By Kristina Cooke and M.B. Pell
(Reuters) - Hundreds of medical providers banned from a Medicaid program in one state are able to take part in another state's program despite regulations designed to stop them, according to a report by an independent federal auditor to be released on Wednesday.
The continued participation of banned providers leaves state Medicaid programs for the poor and disabled vulnerable to fraud, waste and abuse, according to the study, which says the problem reflects a struggle by states to communicate with one another.
The study, conducted by the U.S. Department of Health and Human Services Office of the Inspector General (OIG), also found that about half of the states were unable to terminate providers enrolled in privately run Medicaid managed care programs. Some refuse to terminate providers still licensed by a medical board, it found.
“If a provider has been terminated by a state, that is a red flag, because it would indicate there was a problem either in billing or the way they handle patients," said Deborah Cosimo, team leader for the report. "Do states really want to trust beneficiary care to someone who has problems like that?”

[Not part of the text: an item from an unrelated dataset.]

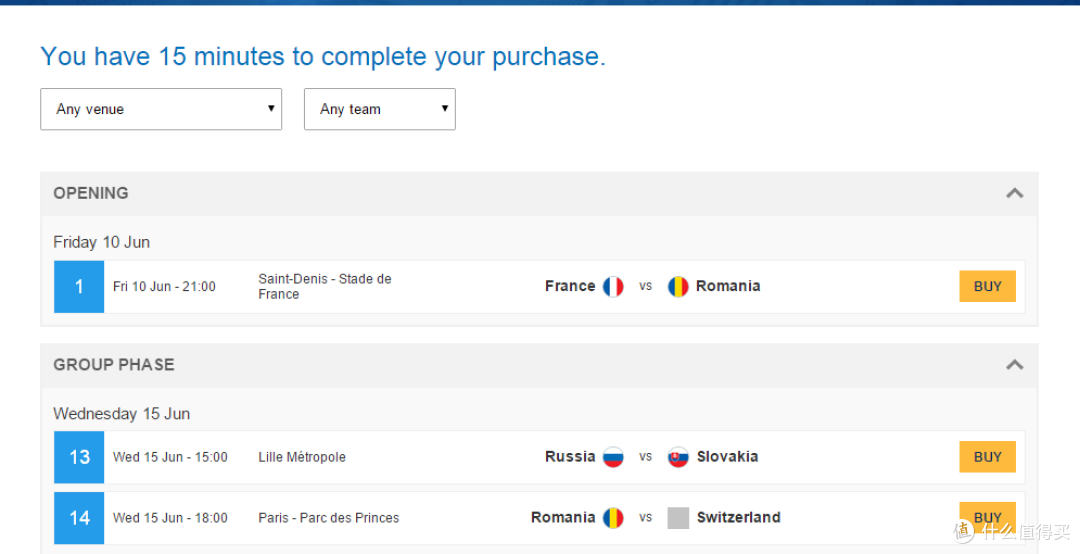Click the Slovakia flag icon
The image size is (1080, 554).
pyautogui.click(x=678, y=457)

The report follows a Reuters investigation published in April that found 1,800 providers banned by the federal Medicare program for the elderly or a state’s Medicaid program were still able to bill elsewhere in 2014. http://www.reuters.com/investigates/special-report/usa-medicaid-fraud/
Under the Affordable Care Act, which was implemented in 2011, all states are required to terminate providers banned by another state for reasons related to fraud, integrity or quality. Prior to 2011, a provider terminated in one state could enroll in another state’s program.
But the Centers for Medicare and Medicaid Services (CMS), the agency that administers Medicare, does not require states to report terminated providers to a federal database that shares the information and would not say if it planned to do so, the auditor wrote.
“The government hasn’t done what it is expected to do to keep providers who shouldn’t be in the program out of the program,” said Kevin Golladay, OIG regional inspector general for Region VI.
Reuters obtained a copy of the report in advance of its release. OIG was working on the report before Reuters published its investigation in April.
The auditor examined 2,539 providers terminated by a state in 2011 and found 295, or 12 percent, still participated in another state’s Medicaid programs. It found Medicaid programs paid $7.4 million to 94 providers for services performed after the providers were terminated.
The auditor identified only individual providers, not companies. New Mexico had the most terminated providers still participating in its program, with 33, and Massachusetts had the second-most, with 30.
California paid terminated providers the most, $1.7 million, followed by Mississippi, $1.2 million, and Wyoming, $919,000.
One state Medicaid program paid a single provider more than $1 million for services performed after the provider’s termination.
The latest report may underestimate the number of providers who continue to participate in Medicaid after termination and the amount they were paid due to poor record keeping by the states, the auditor wrote.
Seventy-five percent of the terminated providers still approved to bill in other states were doctors and 11 percent were mental health workers.
CMS, in a June 19 letter to OIG, agreed with the report’s recommendation that it work with states to develop uniform language to identify providers terminated for cause.
It said it also supports a requirement for states to screen providers in privately run managed care programs in Medicaid and a recommendation that the CMS tell states to terminate providers banned by other states even if the provider still has a medical license.